Whew, nothing makes a girl not update her blog quite like a lame horse or a polar vortex (or several). Fortunately for me, I have been able to catch some rides rather than turning 100% into a laptop barnacle. We’re all sick of the cold, hearing about the cold, reading about the cold, reading on people’s blogs about how the cold has prevented riding….this winter sucks and horse people (and regular people too
but it sucks more for us OK) know it. The horses have rolled with the punches amazingly well, though. So in between nose-hair-crackling deep freezes the ponies have been able to not necessarily progress as much as ideal, but at least get some decent works in.
Prior in particular continues to impress me with her attitude. Stuck inside for 3 days? No riding for a week? No problem, just get on the greenie TB and she’s like OK, back to work then.

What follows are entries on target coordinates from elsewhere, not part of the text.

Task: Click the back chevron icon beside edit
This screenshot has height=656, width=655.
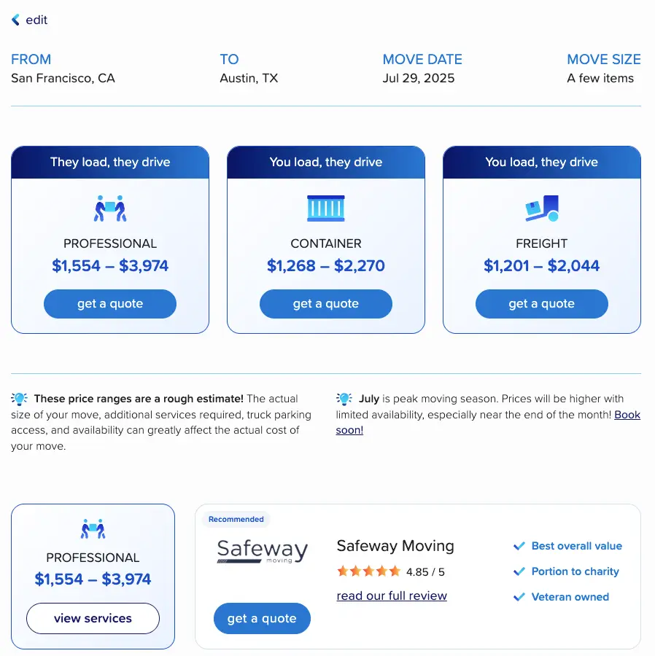Action: click(15, 20)
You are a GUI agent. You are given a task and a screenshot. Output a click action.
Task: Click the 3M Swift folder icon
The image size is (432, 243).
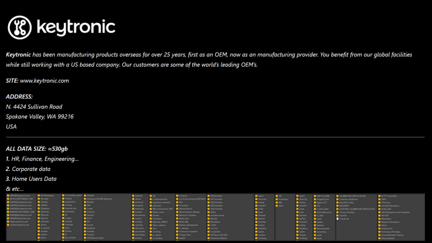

Probably also helps that she stall-walks like nobody’s business.
So, early in December
before I spent all my money for the foreseeable future on vet bills I had a lesson on the Lil Miss as a general checkin/baseline/homework/please tell me I’m not ruining someone else’s horse. We started off a little not-so-great… people on the internet don’t agree on much, but one consistency I’ve found is the number of It Happened to Me: The Walk is the Easiest Gait to Ruin, I Ruined My Horse’s Walk and You Will Too stories. Yipes. Pearl’s always (uh, when she’s not lame) had a lovely smooth ground-covering walk. Prior, um, doesn’t. She has two different walks: on the buckle nose to the ground, and any amount of contact jigging llama. My solution (sing along if you know the words, everybody!): don’t do anything because you might do it wrong oh no gasp I can’t be perfect all the time help. So we walked a lot and Christy was like dude, you guys need help. So we talked about all the little things we can do at the walk because guess what it turns out that I’m not going to break the horse by doing walk work on her. Which are the same building blocks you’re supposed to use when you ride, y’know, anytime ever. Can I get a little bit of bend. Can I get a little bit of counterbend. Baby shoulder-fore. Baby leg yield. Keep a consistent, appropriate amount of contact, let her fuss with herself, reward her when she relaxes. Pretty much anything to get stiff baby horsie to realize she can move different parts of her body around. We did a little bit of trot (I don’t think Christy was terribly optimistic) and lo, we got some adorable trot work out of her.
So, that’s pretty much what I’ve been working on every time I ride her. Loosening up that walk, relaxing that neck. Also brakes, because that’s an important thing for ammy horses to have. And she’s been really great. She’s less fussy about contact in the walk, her trot is more adjustable, she’s got a better half halt than Pearl (probably because she’s not strong enough to say nah, I’d rather just ignore you, since she needs so much help from the human while she’s going), she’s willing to do multiple w/t/w/t transitions in a row without getting jazzed, she’ll pretty much halt just off your seat at a walk, etc etc etc. I loooove baby TBs; can you tell? With how inconsistent her work has been it’s not like she’s magically sprouted a perfect topline or anything, but she’s getting a little bit less of a pencil neck. We do cookie stretches when I remember, and while I initially felt like a goofy NH person when I first started doing them with Pearl, it’s interesting to see from the ground how wow, she really has so much less range of motion on her stiffer side (Pearl’s is left, Prior’s is right). Good stuff, and I really like working with her.
She also got introduced to sidereins, which she was a little less than amused by.
Actually, I was kind of an idiot and was like OK warm up without ’em, put ’em on, good to go. Not so much when you’re a baby horse…she was pretty baffled by the whole there’s constant contact on both reins? And I’m supposed to move into it? Are you sure you don’t want me to just back up at Mach 5? Whoops, bad human. So then we went verrrry slooooowly. Lunge without ’em, do some up/down transitions. Then hook up just the inside rein. Then both. Lots of praise. Repeat from scratch on the other side. It was actually interesting to see how it really was the addition of the outside siderein that totally blew her mind…which I guess is like, The Whole Point of dressage = don’t just pull your inside rein to turn. Lesson learned.